'''

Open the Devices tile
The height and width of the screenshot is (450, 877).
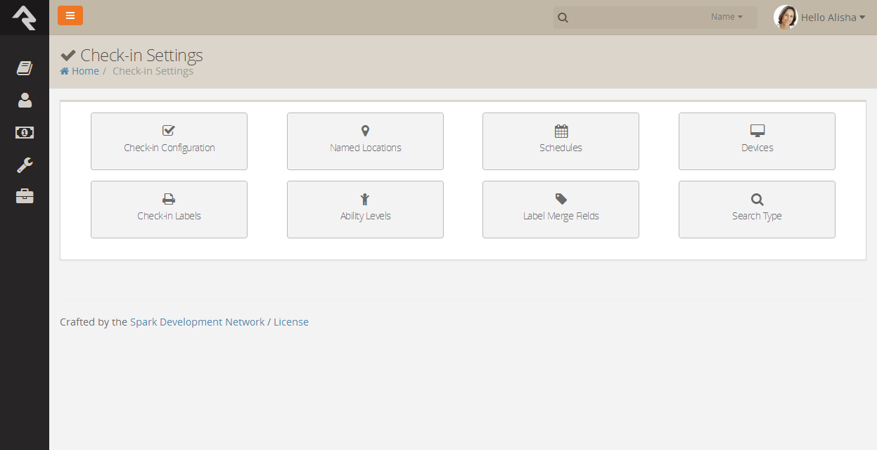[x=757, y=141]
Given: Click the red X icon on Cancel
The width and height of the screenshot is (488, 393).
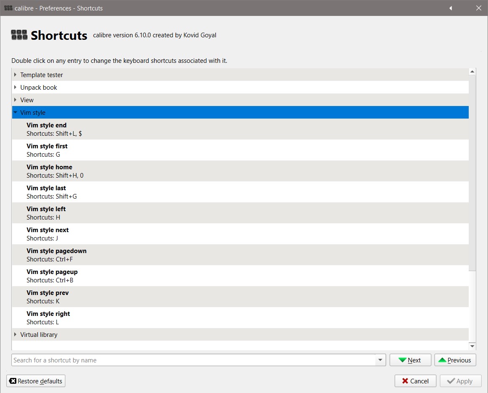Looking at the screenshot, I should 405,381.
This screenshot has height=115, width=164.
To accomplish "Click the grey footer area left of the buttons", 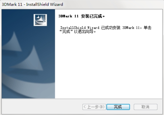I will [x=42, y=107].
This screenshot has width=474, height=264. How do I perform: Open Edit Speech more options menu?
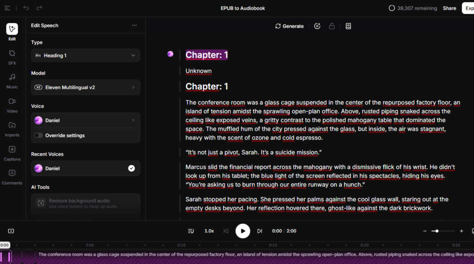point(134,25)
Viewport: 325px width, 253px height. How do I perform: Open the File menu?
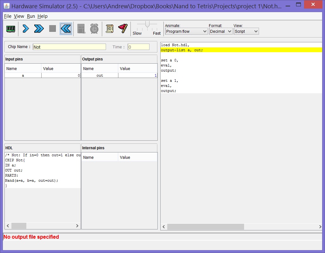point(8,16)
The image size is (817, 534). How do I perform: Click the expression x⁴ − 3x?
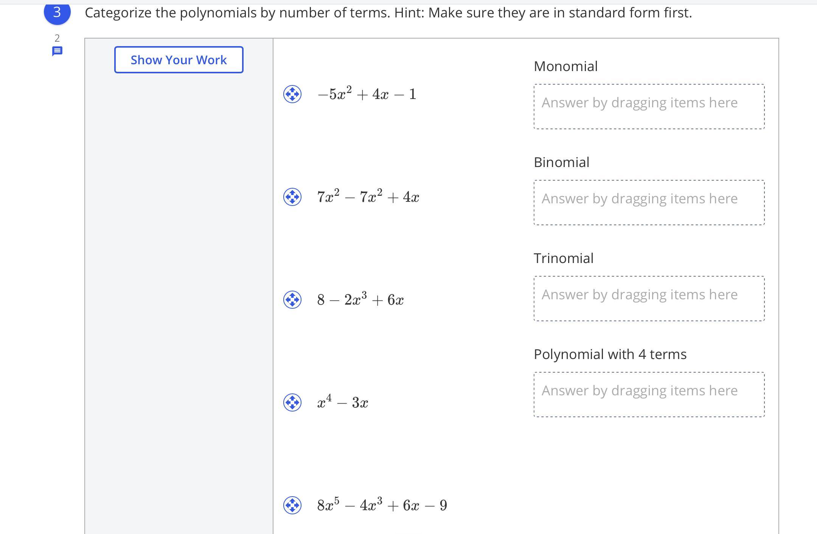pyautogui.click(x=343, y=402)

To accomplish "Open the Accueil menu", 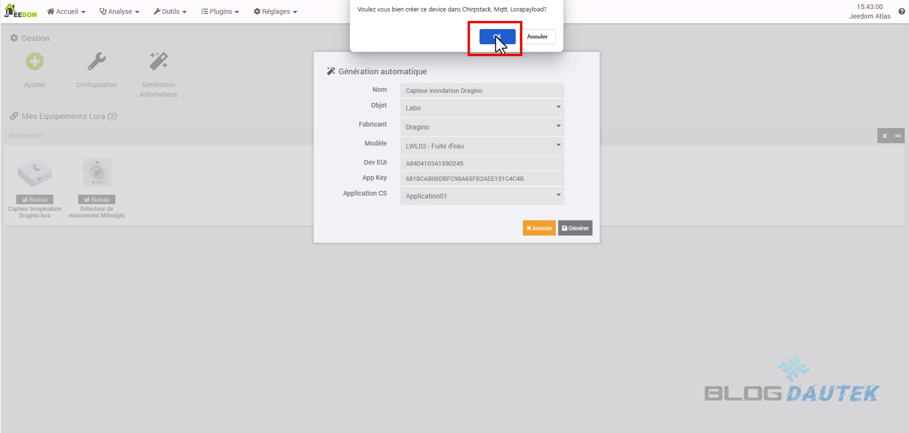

'''

TASK OBJECTIVE — The lines from the one containing "The image size" to the last line of the records, both included: print exactly those and nothing else, leaving out any pictures.

TASK OUTPUT —
The image size is (817, 534). How do I perform: Click the expression x⁴ − 3x?
pyautogui.click(x=343, y=402)

To accomplish "Open the Accueil menu", 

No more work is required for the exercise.